Shameless self-promo: my chat elimination game that you can actually play: https://trashtalk.borg.games/

isaacfrond 4/7/2025||

I wonder how well humans would do in this chart.

zone411 4/7/2025||

Author here - I'm planning to create game versions of this benchmark, as well as my other multi-agent benchmarks (https://github.com/lechmazur/step_game, https://github.com/lechmazur/pgg_bench/, and a few others I'm developing). But I'm not sure if a leaderboard alone would be enough for comparing LLMs to top humans, since it would require playing so many games that it would be tedious. So I think it would be just for fun.

michaelgiba 4/7/2025||

I was inspired by your project to start making similar multi-agent reality simulations. I’m starting with the reality game “The Traitors” because it has interesting dynamics.
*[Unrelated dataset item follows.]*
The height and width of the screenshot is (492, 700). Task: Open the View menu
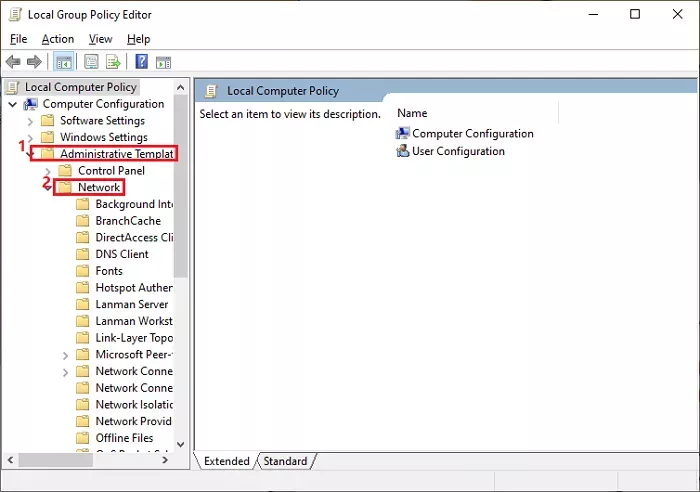pyautogui.click(x=100, y=39)
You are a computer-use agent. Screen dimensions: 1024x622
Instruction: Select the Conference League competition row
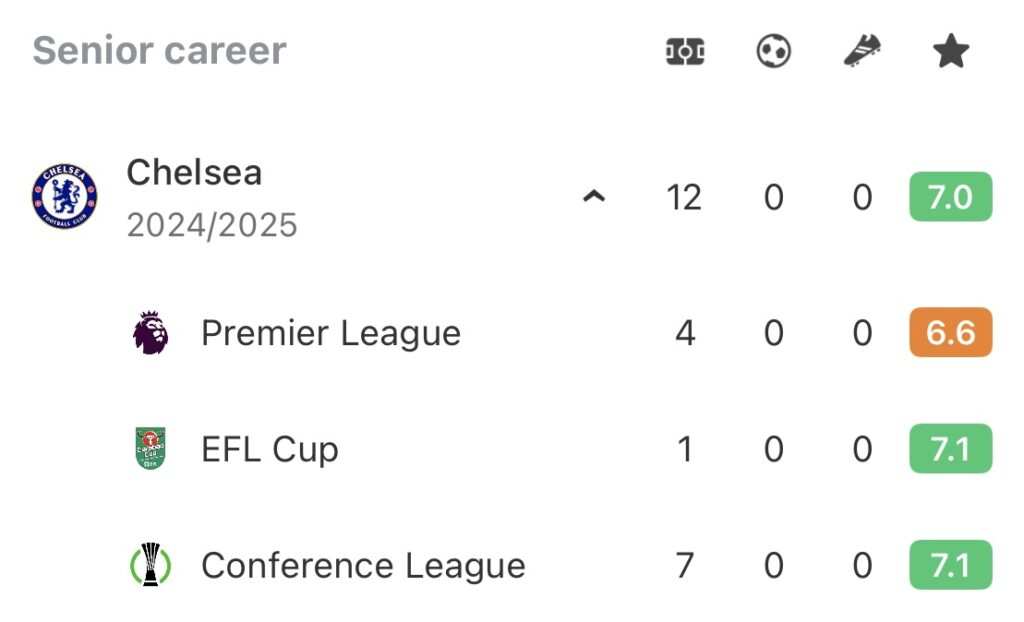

https://github.com/michaelgiba/survivor (elimination game with a shoutout to your original)

https://github.com/michaelgiba/plomp (a small library I added for debugging the rollouts)

zone411 4/7/2025||

Very cool!

OtherShrezzing 4/7/2025|||

If you watch the top tier social deduction players on YouTube (things like Blood on the Clocktower etc), they’d figure out weaknesses in the LLM and exploit it immediately.

skybrian 4/8/2025||

Testing against people like that would be the way to do it. Otherwise it’s like testing a chess engine against casual players or worse.

gs17 4/7/2025||

I'm interested in seeing how the LLMs react to some specific defined strategies. E.g. an "honest" bot that says "I'm voting for player [random number]." and does it every round (not sure how to handle the jury step). Do they decide to keep them around for longer, or eliminate them for being impossible to reason with if they pick you?

zone411 4/7/2025||

Yes, predefined strategies are very interesting to examine. I have two simple ones in another multi-agent benchmark, https://github.com/lechmazur/step_game (SilentGreedyPlayer and SilentRandomPlayer), and it's fascinating to see LLMs detect and respond to them. The only issue with including them here is that the cost of running a large set of games isn't trivial.

Another multi-agent benchmark I'm currently developing, which involves buying and selling, will also feature many predefined strategies.

Upvoter33 4/7/2025||

This is fun, like the tv show survivor. Cool idea! There should be more experiments like this with different games. Well done.

oofbey 4/7/2025||

Would love to see the pareto trade-off curve of "wins" vs "betrayals". Anybody drawn this up?

jampekka 4/7/2025||

In the first game of the YouTube video there seems to be a lot of discussion about P7 even after P7 was eliminated?

zone411 4/7/2025|

Author here - some weaker LLMs actually have trouble tracking the game state. The fun part is when smarter LLMs realize they're confused!

Claude 3.7 Sonnet: "Hey P5! I think you're confused - P3 is already eliminated."

Claude 3.7 Sonnet: "I'm concerned about P7's message mentioning targeting P4, who's already eliminated. It suggests they might be confused or playing both sides."

Gemini 2.0 Pro Exp 02-05: "P2, you're getting confused. P8 is gone. Focus. P7 is talking to P5, that's expected. I need you to watch P4. Only P4. What are they doing? Who are they talking to, if anyone? Report only on P4 this round. Don't get distracted by eliminated players."

Gemini 2.0 Pro Exp 02-05: "P4, P2 is already eliminated. We need to focus on P3."

Tossrock 4/7/2025||

I suspect the suggestion of letting them choose names at the start would improve this confusion - the tokenization and tracking of "P#" is no doubt harder to manage, especially for weaker models, than a more semantically meaningful identifier.

bn-l 4/8/2025||

No excuses!

ps173 4/7/2025||

How did you assign points to llms. I feel like we can elaborate on meterics. Beside that this is amazing

zone411 4/7/2025|

Author here - it's based on finishing positions (so it's not winner-take-all) and then TrueSkill by Microsoft (https://trueskill.org/). It's basically a multiplayer version of Elo that's used in chess and other two-player games.

drag0s 4/7/2025||

nice!

it reminds me of this other similar project showcased here one month ago https://news.ycombinator.com/item?id=43280128 although yours looks better executed overall

creaghpatr 4/8/2025|

Would love to see a 'Murder Mystery' format of this.